Mais au-delà de sa pure beauté visuelle, ce recueil sait aussi proposer des thématiques intéressantes qui, sans aller bien loin, contribuent à rendre chaque récit attachant. Au-delà de l'esthétique et des thèmes un peu furry des deux premiers récits (que Morino poussera beaucoup plus dans Servant Beasts, sur lequel on reviendra aussi plus tard), chaque histoire est marquée par quelques dynamiques relationnelles intéressantes, que ce soit des relations entre humains, entre non-humain, et surtout entre humain et non-humain. Il pourra être tour à tour question de réintégration dans un nouveau foyer, de découverte de l'autre au-delà des a priori dus à la différence d'espèces, de deuil, de famille sortant de la norme, de liens familiaux contrariés, ou même du besoin de considérer malgré tout l'instinct sauvage pouvant rester présent chez toute bête.
A l'arrivée, découvrir le monde de Suzuka Morino a quelque chose de particulièrement captivant, car sans que les différents récits aillent forcément très loin, ils sont toujours bien campés, de sorte à servir l'amour de l'artiste pour les êtres non-humains, un amour qui se ressent autant dans son travail graphique sublime que dans les thèmes esquissés.
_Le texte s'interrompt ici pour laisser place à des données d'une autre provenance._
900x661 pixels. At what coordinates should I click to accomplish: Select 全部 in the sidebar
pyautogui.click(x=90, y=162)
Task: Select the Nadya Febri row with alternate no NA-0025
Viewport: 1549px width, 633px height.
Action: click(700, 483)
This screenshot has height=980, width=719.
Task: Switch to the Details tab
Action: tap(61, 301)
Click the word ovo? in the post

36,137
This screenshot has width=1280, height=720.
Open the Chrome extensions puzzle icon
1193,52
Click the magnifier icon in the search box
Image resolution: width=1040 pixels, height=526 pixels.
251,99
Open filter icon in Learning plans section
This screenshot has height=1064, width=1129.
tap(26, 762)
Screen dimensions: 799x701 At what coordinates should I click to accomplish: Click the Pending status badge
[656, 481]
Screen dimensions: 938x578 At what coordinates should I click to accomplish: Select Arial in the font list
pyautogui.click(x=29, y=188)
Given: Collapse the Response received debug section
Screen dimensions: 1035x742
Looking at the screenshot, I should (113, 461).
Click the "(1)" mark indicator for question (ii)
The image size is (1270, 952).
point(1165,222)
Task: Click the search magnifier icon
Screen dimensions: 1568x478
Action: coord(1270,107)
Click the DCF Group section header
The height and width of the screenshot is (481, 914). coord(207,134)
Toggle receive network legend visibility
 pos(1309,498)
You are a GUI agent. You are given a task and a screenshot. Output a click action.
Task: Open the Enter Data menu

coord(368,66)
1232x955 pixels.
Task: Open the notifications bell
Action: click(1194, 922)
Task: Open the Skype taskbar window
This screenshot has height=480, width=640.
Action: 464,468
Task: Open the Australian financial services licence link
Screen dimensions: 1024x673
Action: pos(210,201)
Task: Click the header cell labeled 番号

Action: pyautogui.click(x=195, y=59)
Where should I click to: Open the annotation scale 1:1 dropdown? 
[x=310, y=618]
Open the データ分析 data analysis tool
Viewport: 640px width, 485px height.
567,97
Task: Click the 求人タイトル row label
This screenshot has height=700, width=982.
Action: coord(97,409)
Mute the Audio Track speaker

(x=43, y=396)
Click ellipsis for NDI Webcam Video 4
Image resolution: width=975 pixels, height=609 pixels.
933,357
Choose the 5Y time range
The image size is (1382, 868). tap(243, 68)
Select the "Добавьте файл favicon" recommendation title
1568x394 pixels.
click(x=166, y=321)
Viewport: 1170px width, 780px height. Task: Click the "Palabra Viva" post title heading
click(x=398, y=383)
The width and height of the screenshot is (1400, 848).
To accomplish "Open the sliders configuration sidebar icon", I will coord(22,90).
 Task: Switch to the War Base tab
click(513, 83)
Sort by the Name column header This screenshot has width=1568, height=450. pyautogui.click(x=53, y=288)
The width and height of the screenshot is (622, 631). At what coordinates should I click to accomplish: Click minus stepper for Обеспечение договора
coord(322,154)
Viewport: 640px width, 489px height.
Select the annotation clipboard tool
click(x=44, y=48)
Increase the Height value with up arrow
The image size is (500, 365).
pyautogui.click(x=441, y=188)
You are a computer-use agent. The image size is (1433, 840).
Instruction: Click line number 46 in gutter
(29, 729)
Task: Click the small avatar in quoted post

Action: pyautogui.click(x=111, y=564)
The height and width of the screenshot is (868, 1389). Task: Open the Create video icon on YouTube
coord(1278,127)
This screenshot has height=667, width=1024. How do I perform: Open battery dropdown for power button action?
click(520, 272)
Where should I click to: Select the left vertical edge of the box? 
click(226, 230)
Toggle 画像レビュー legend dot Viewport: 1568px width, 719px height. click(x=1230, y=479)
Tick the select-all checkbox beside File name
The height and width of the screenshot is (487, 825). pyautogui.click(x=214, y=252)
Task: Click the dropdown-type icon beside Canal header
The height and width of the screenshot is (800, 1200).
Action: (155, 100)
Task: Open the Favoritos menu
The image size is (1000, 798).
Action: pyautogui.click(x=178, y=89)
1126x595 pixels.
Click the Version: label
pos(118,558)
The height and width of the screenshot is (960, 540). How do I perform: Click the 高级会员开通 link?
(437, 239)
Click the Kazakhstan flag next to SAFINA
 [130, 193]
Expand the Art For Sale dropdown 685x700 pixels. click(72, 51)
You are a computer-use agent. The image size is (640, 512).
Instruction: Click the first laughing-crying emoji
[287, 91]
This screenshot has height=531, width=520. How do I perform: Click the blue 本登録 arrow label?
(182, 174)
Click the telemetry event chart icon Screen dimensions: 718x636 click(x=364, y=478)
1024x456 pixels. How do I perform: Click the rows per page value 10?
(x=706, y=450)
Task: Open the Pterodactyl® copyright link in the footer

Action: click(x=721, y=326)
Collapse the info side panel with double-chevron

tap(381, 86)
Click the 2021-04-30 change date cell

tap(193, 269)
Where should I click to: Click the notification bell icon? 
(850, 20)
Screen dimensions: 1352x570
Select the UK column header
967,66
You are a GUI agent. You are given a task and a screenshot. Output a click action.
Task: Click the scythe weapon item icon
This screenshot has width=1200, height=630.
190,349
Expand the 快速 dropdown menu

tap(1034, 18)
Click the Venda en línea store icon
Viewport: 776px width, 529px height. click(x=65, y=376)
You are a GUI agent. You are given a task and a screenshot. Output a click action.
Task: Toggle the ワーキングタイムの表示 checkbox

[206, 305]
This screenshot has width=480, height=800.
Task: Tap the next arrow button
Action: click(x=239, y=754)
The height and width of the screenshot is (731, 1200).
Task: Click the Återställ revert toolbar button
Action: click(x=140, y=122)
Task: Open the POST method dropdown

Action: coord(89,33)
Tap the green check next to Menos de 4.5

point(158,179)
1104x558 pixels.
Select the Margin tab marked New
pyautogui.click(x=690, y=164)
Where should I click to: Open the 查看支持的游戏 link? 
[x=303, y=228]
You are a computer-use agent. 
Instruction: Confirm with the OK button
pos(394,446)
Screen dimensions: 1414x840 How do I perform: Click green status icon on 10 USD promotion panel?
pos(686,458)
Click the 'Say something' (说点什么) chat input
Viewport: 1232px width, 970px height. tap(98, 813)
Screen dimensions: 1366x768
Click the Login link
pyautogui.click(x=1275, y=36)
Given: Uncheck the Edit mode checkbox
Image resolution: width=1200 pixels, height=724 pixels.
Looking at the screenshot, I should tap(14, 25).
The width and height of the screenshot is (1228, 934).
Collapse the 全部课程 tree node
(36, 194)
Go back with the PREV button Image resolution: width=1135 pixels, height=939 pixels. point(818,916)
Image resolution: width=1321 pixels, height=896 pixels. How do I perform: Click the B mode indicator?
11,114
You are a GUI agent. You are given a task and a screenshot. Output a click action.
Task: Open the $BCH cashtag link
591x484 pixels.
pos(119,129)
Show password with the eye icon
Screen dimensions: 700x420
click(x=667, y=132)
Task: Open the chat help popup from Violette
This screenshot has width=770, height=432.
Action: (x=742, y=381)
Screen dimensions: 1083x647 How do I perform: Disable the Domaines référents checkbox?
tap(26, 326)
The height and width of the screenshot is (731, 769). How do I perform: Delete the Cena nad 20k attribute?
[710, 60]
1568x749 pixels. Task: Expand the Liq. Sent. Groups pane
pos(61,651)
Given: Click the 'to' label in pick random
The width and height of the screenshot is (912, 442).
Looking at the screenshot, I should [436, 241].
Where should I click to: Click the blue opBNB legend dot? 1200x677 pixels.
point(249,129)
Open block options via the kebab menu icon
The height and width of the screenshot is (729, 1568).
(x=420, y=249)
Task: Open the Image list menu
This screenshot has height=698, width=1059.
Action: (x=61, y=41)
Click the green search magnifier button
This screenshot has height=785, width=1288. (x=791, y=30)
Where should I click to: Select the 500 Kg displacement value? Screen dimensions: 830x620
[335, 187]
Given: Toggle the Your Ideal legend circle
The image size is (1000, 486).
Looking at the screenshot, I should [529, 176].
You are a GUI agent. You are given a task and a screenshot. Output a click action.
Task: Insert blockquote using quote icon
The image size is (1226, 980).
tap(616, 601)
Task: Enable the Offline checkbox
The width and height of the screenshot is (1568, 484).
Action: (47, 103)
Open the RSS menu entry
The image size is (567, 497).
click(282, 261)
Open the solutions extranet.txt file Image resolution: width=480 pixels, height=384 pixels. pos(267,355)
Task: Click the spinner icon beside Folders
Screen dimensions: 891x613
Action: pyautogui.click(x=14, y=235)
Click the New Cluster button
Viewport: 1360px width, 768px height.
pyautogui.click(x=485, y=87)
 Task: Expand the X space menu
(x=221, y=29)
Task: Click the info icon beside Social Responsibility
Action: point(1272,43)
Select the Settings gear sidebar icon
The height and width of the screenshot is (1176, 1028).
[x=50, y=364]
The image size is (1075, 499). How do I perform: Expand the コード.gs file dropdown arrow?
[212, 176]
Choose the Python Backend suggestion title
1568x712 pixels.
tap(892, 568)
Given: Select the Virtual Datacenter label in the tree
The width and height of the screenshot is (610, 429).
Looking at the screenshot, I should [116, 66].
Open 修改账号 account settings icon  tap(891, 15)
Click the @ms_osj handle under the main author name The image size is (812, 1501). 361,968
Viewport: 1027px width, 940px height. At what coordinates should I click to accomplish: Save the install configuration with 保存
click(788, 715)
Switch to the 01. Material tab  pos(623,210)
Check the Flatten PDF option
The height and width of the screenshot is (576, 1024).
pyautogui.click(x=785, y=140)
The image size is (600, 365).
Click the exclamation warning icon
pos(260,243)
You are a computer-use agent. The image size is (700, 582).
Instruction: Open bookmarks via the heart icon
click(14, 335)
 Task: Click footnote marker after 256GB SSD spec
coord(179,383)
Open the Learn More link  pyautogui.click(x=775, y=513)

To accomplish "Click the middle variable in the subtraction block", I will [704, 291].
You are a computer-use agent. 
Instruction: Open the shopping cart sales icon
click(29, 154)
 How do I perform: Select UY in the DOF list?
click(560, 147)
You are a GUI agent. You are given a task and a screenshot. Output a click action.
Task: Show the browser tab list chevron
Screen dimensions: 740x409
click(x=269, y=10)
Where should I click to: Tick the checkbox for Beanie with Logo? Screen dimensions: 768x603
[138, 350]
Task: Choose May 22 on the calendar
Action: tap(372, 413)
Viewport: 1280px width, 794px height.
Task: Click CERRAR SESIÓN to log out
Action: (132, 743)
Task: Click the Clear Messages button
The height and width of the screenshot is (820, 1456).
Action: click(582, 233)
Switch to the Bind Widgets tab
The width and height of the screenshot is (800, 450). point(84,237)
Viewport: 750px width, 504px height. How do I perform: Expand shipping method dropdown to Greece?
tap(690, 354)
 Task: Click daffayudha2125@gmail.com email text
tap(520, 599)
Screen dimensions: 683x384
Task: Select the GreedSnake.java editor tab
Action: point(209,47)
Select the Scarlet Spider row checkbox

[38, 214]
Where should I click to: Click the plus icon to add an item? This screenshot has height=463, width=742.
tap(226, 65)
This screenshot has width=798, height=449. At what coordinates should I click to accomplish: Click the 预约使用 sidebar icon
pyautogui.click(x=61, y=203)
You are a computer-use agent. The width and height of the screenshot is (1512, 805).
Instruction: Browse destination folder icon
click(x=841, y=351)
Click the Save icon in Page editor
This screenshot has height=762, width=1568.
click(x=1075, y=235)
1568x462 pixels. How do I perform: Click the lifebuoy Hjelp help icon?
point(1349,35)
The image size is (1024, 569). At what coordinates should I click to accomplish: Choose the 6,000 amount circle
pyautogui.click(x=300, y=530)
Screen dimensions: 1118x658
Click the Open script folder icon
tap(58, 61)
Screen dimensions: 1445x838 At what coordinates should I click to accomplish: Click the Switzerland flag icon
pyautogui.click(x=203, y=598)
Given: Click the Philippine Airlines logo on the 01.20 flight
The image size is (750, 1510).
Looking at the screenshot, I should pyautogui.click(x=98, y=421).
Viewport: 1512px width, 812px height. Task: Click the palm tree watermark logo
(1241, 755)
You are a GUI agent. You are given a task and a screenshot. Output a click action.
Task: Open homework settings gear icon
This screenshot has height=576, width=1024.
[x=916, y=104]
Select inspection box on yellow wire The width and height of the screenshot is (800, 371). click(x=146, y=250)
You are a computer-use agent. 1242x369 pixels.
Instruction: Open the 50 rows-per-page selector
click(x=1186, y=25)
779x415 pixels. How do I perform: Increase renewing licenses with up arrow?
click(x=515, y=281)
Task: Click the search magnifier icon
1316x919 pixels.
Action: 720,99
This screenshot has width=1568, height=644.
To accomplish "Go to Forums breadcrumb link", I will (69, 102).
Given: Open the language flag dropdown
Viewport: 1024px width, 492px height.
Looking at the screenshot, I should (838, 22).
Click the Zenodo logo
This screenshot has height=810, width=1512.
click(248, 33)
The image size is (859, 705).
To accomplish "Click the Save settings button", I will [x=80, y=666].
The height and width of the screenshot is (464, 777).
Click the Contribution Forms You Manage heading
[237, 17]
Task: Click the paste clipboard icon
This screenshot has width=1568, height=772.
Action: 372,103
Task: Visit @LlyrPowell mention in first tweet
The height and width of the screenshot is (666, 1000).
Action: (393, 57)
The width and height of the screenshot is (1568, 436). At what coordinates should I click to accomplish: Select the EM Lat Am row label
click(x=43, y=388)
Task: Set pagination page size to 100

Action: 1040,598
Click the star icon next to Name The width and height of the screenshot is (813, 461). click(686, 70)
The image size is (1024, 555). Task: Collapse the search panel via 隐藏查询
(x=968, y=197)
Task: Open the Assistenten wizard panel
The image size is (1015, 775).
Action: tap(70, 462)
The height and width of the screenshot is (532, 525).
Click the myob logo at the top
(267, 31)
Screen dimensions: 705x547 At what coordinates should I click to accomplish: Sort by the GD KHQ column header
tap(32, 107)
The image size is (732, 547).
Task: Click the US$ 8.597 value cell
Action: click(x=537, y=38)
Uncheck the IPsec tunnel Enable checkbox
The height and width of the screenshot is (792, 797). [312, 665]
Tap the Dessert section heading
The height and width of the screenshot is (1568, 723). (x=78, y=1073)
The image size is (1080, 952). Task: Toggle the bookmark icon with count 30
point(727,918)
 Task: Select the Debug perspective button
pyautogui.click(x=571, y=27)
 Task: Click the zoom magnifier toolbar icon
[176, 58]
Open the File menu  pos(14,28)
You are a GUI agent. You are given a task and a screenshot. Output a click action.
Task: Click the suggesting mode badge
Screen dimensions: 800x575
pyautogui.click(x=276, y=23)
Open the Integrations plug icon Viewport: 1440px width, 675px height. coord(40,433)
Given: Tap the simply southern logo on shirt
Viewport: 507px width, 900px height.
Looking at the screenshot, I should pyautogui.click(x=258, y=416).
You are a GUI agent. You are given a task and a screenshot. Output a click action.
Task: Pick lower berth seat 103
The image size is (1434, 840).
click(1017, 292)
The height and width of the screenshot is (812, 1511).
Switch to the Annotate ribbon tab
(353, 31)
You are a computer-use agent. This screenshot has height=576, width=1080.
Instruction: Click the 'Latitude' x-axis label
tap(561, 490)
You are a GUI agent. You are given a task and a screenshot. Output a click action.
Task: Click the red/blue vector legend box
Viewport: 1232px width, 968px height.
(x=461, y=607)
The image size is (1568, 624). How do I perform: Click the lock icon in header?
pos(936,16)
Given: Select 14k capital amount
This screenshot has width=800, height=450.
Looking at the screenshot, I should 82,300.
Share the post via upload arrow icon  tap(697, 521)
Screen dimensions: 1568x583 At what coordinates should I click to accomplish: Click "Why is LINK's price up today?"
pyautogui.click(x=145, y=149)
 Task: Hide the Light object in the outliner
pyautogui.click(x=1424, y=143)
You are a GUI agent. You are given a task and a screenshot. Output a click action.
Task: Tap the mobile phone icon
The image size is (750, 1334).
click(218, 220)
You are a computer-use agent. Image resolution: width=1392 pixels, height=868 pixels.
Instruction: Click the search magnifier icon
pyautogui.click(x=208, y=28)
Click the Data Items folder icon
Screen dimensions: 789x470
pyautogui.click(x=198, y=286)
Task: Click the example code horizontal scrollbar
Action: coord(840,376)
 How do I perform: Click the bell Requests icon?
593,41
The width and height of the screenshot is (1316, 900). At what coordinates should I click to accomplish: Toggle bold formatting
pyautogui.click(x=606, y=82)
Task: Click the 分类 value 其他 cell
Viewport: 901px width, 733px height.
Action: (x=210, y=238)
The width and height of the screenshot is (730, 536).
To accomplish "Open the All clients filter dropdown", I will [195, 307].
Enfin, côté édition française, il est juste dommage que Vega persiste depuis quelques mois à faire traiter le lettrage de ses nouveautés en Inde, car pour le reste la copie est très satisfaisante: le grand format sans jaquette mais avec rabats est appréciable pour profiter au mieux des planches de Morino, la jolie couverture est extrêmement fidèle à l'originale japonaise, le papier est souple et suffisamment opaque, l'impression est propre, et la traduction assurée par Margot Maillac est très convaincante.